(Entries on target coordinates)

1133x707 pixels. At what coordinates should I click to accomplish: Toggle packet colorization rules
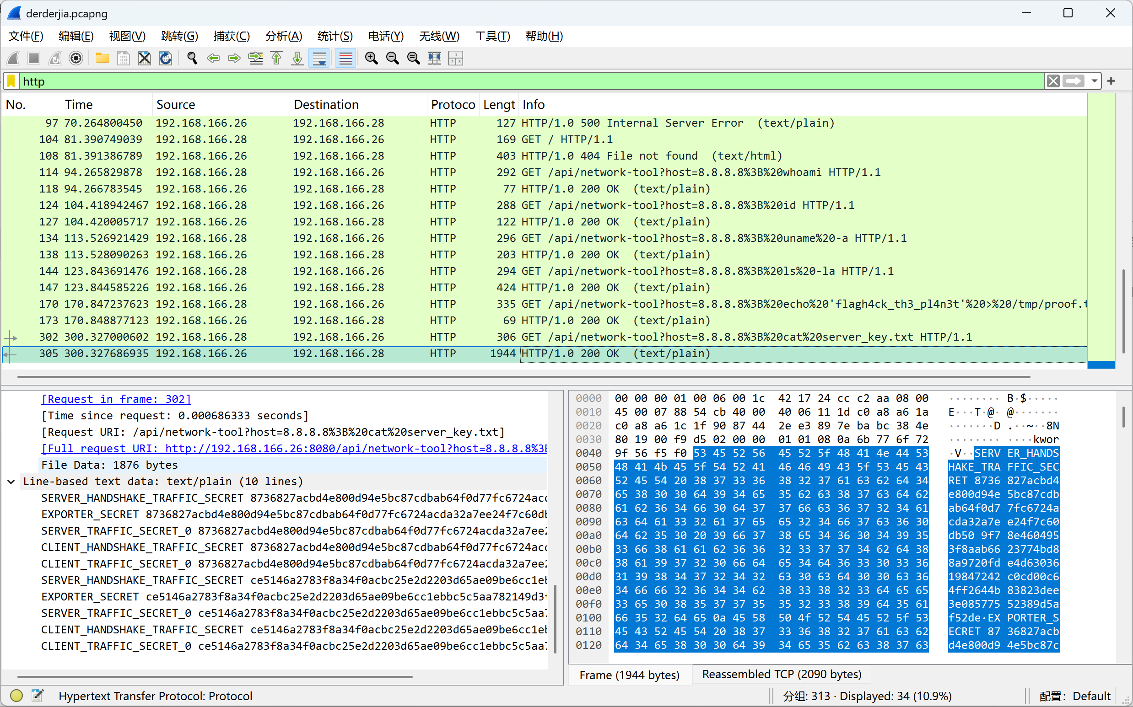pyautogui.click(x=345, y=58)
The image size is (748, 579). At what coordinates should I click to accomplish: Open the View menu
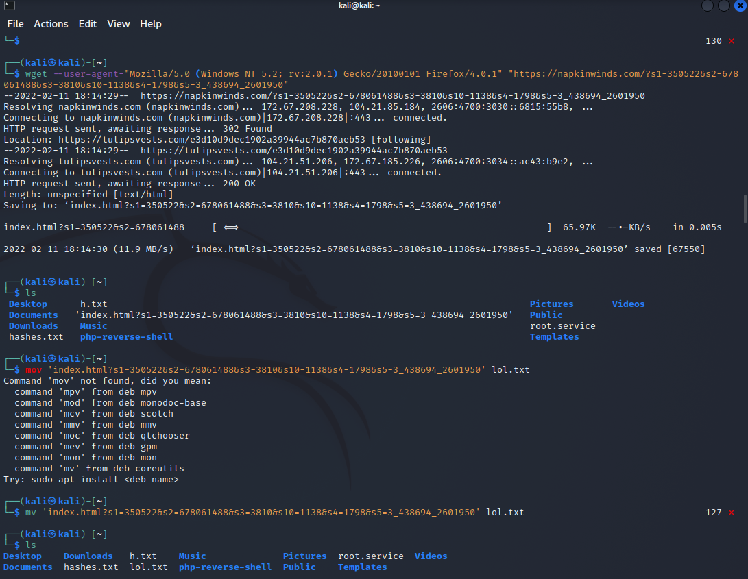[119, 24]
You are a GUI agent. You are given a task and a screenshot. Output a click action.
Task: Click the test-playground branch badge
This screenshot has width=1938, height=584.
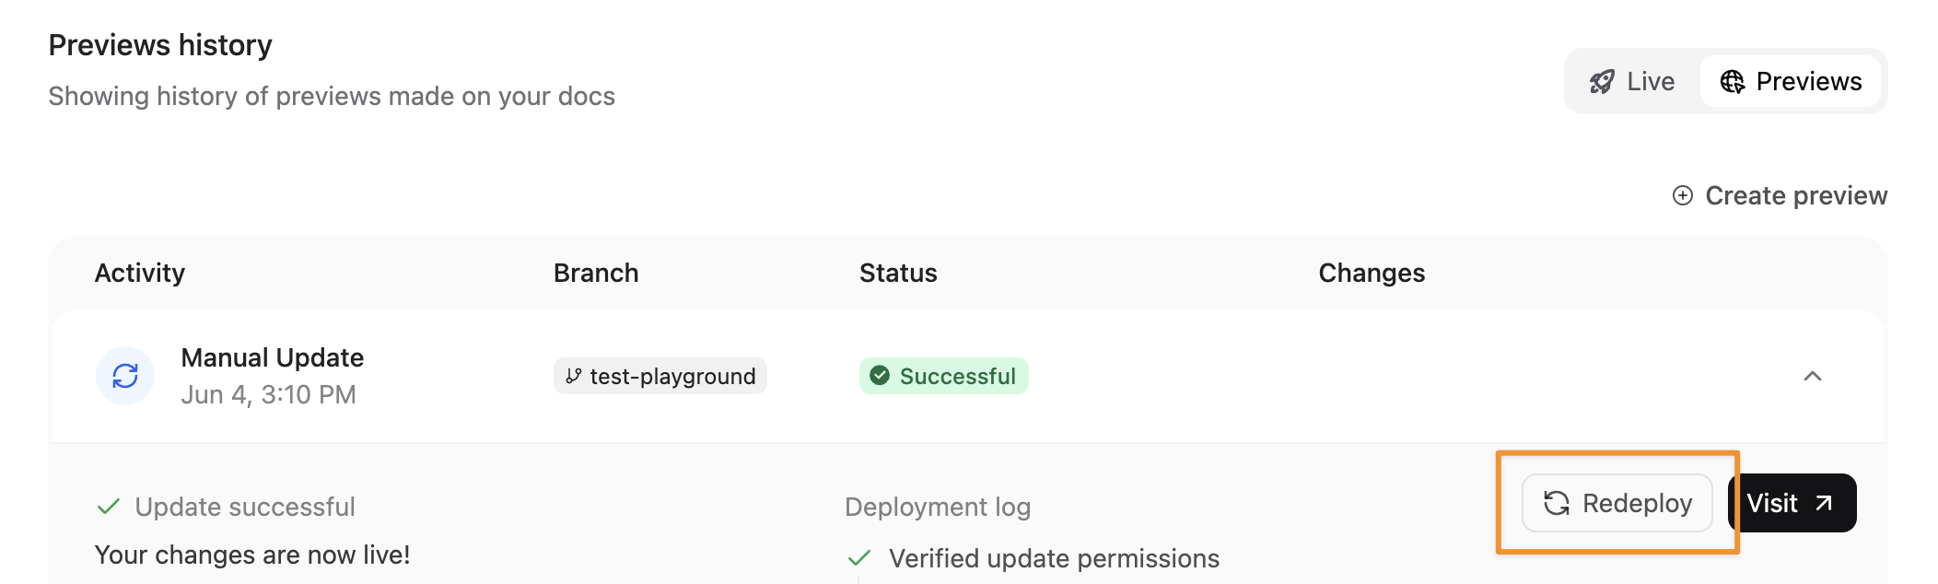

**WHAT YOU HAVE TO DO**
Rewrite all of the data above, swapping every "screenshot" for "screen capture" and keeping everything else the same. Leave the pictures out of your answer.

**WRITTEN REPLY**
1133x707 pixels. At what coordinates should I click to accomplish: Toggle packet colorization rules
pyautogui.click(x=345, y=58)
The image size is (748, 579). At what coordinates should I click to accomplish: Open the View menu
[119, 24]
You are a GUI agent. You are given a task and a screen capture. Output a click action.
Task: Click the test-playground branch badge
This screen capture has width=1938, height=584.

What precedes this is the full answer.